IBM has announced an expansion of its enterprise security programme alongside its participation in Project Glasswing, an industry initiative led by Anthropic, the AI company behind the Claude model, that brings together technology and security companies to identify and remediate vulnerabilities in widely used software infrastructure. IBM said it has already been finding and fixing vulnerabilities in common software components through the initiative and contributing those fixes back to the open-source community through coordinated disclosure and upstream patches.
The security expansion centres on IBM Concert, a product that uses AI to aggregate signals from applications, infrastructure and network systems into a single operational view and help organisations identify and address vulnerabilities before they are exploited. Rather than monitoring each layer separately, Concert correlates data across them to prioritise which vulnerabilities pose the greatest business risk. The product includes a developer-facing component called IBM Concert Secure Coder, which operates inside the developer's code editor to detect security risks as code is being written, prioritise them by potential business impact and generate automatic fixes before the code reaches production.

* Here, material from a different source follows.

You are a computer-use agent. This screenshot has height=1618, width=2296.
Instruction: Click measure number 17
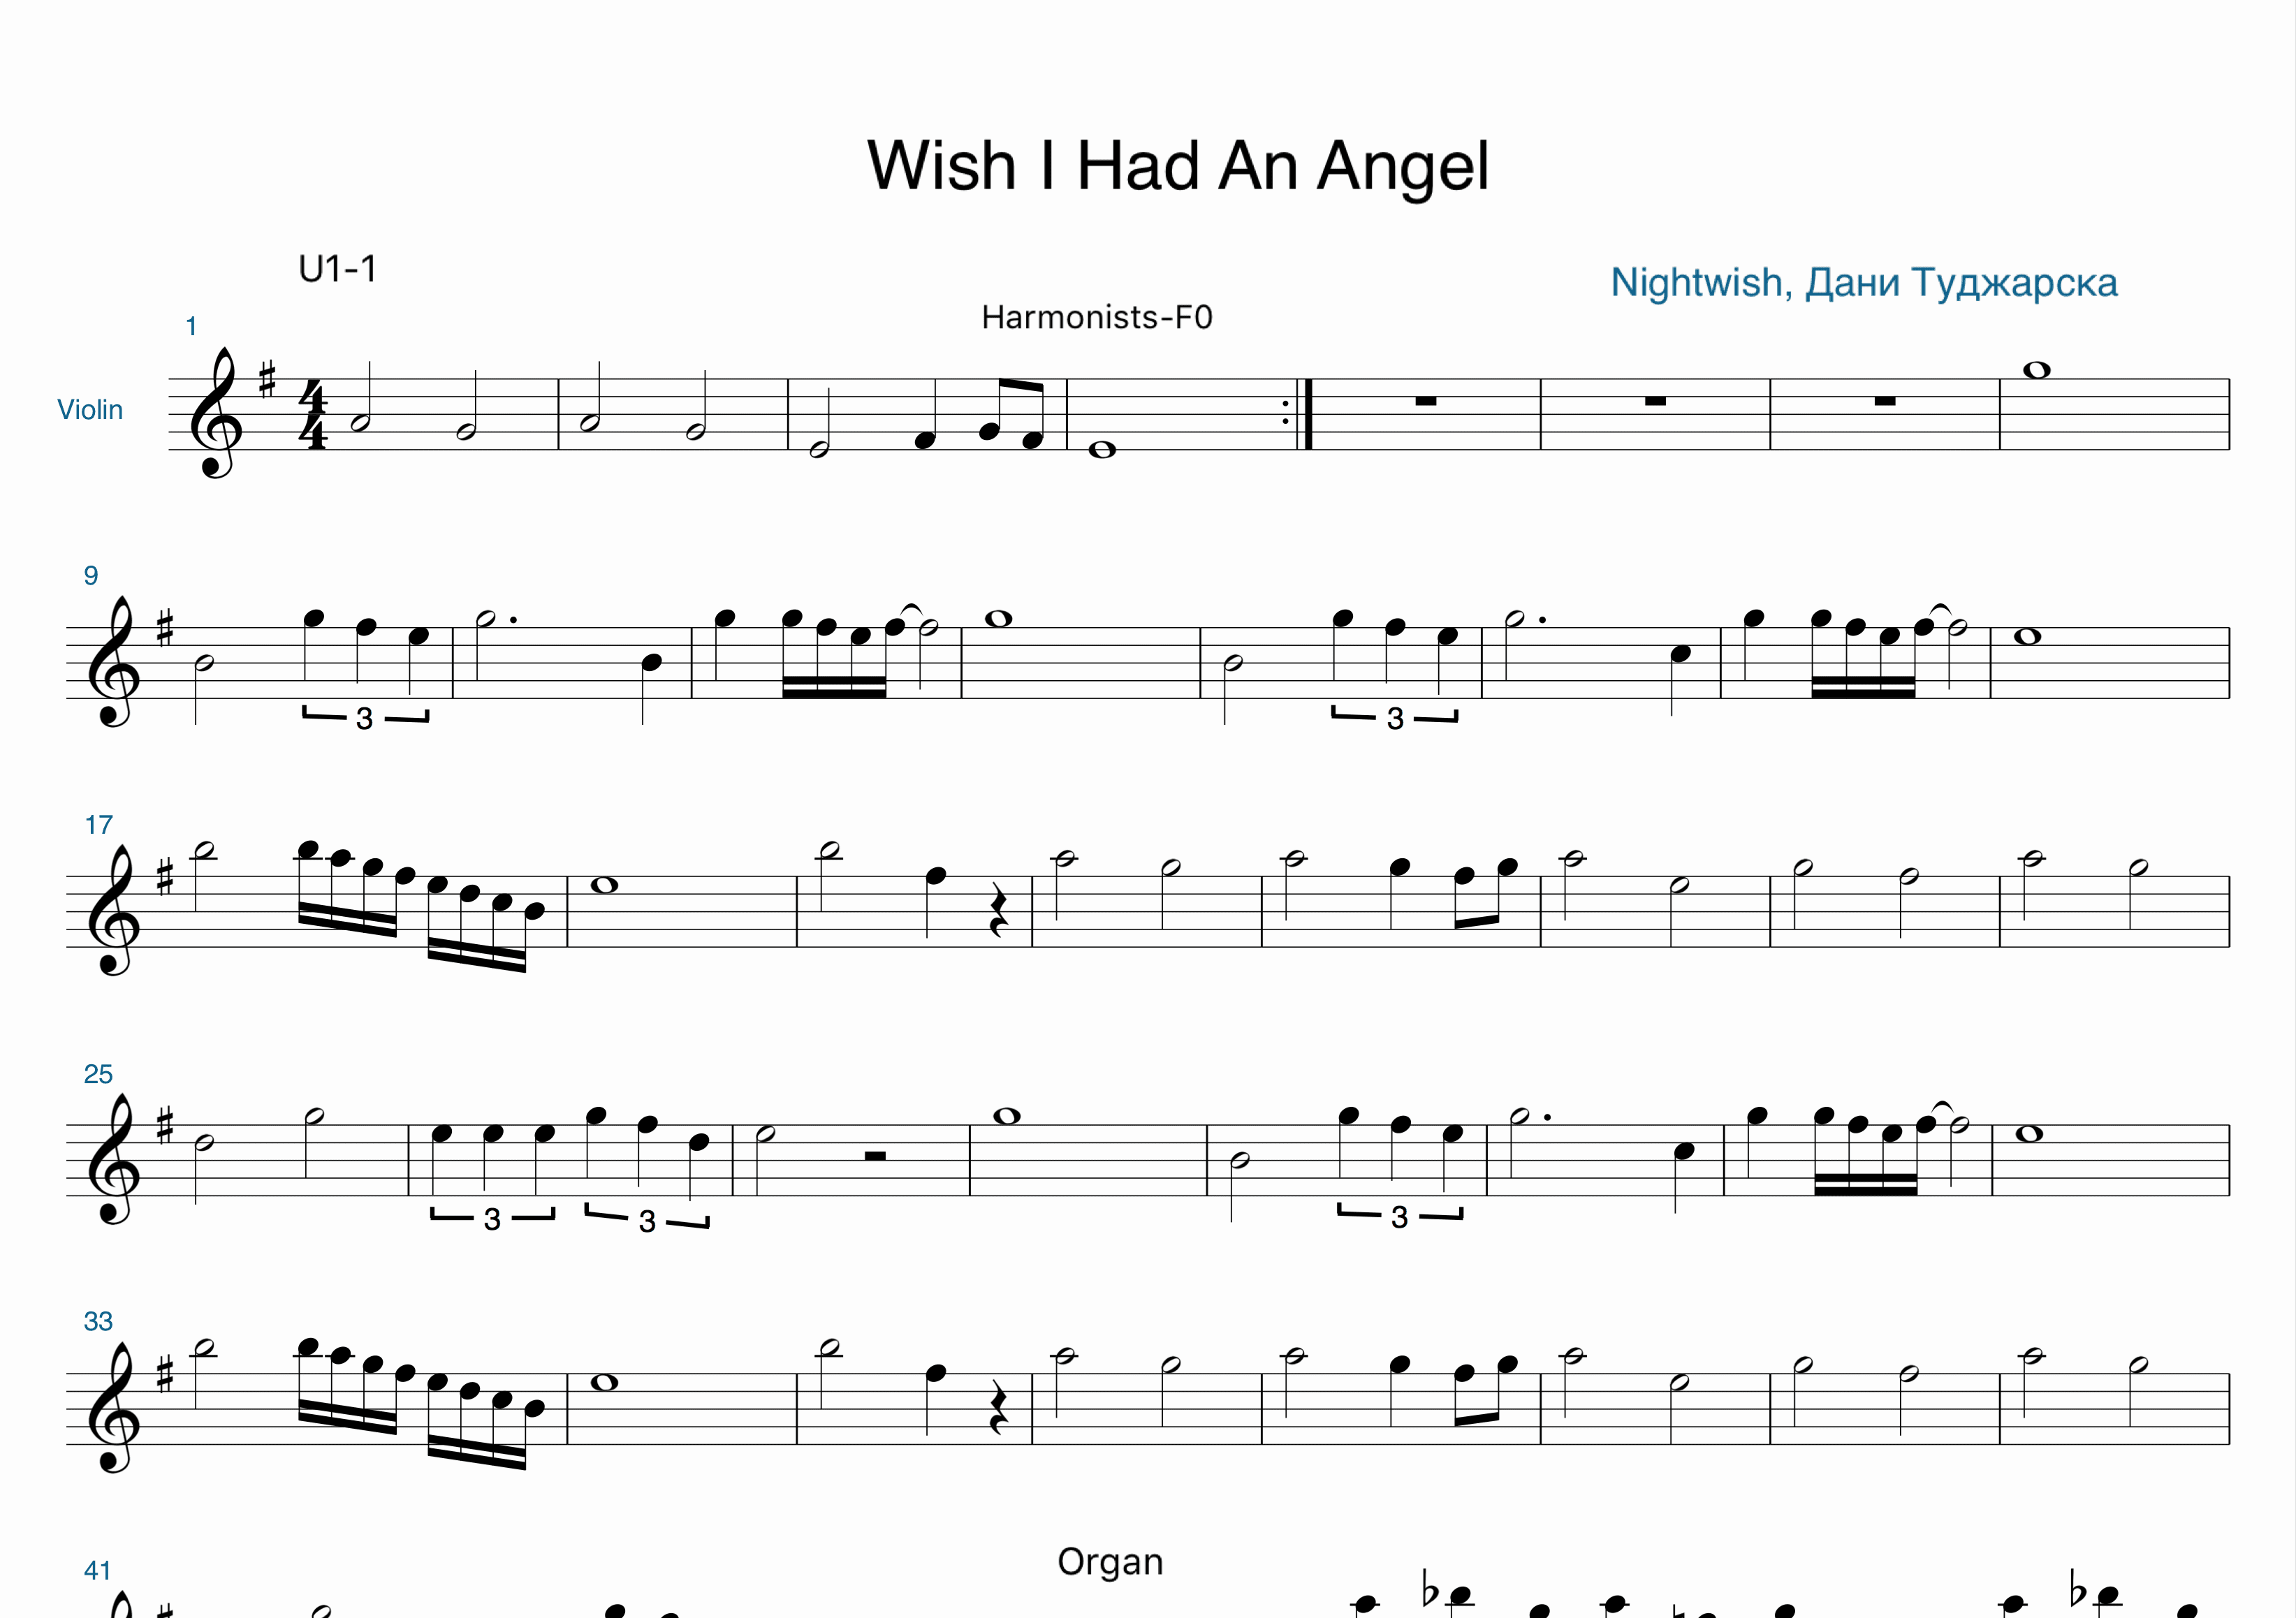(99, 825)
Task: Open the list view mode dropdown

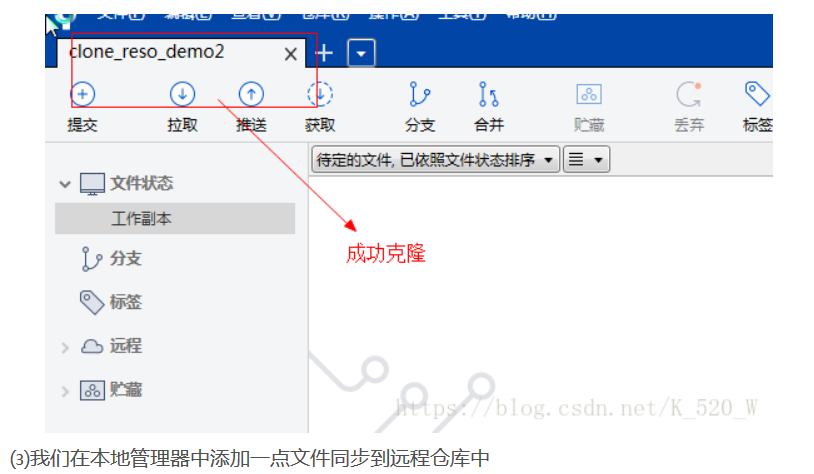Action: click(586, 159)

On the services side, IBM Consulting is offering what it calls Autonomous Security, a service that uses multiple AI agents working together to handle detection, decision-making and response at machine speed. The service is designed for organisations facing AI-accelerated attacks where the speed of reconnaissance, vulnerability discovery and exploitation by attackers has compressed the time available for human-led response. IBM is delivering the service through its own team and through business partners.
The third component involves IBM and Red Hat's work on open-source security. Many enterprise systems rely on open-source components that may no longer be actively maintained by their original developers. IBM and Red Hat maintain enterprise-grade versions of widely used open-source software and contribute fixes proactively, which means that when a vulnerability is discovered in an open-source component, the companies can issue patches to their customers without waiting for community-driven fixes. The Glasswing participation extends this practice by sharing findings across the initiative's members.

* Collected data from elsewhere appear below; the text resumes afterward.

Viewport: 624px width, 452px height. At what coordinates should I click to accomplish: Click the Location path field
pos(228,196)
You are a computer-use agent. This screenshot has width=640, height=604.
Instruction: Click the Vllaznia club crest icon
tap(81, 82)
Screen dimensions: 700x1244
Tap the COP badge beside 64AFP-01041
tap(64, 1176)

"AI-powered attacks have already moved beyond what traditional defenses can match. We're helping clients assess their exposure and putting tools like IBM Concert to work in more environments. Separately, as part of Project Glasswing, we've been hardening our own products and contributing fixes back to the open-source community. The collaboration makes the entire ecosystem stronger," said Rob Thomas, SVP Software & Chief Commercial Officer, IBM.
The announcement positions IBM's security strategy around three layers operating simultaneously. Concert provides the detection and prioritisation tooling. Consulting and Autonomous Security provide the operational response capacity. And the Red Hat and Glasswing work addresses the supply chain risk embedded in the open-source dependencies that most enterprise software relies on. IBM framed the approach as a response to attackers using AI to accelerate every phase of an attack, from initial reconnaissance through exploitation, which reduces the window that defenders have to detect and respond.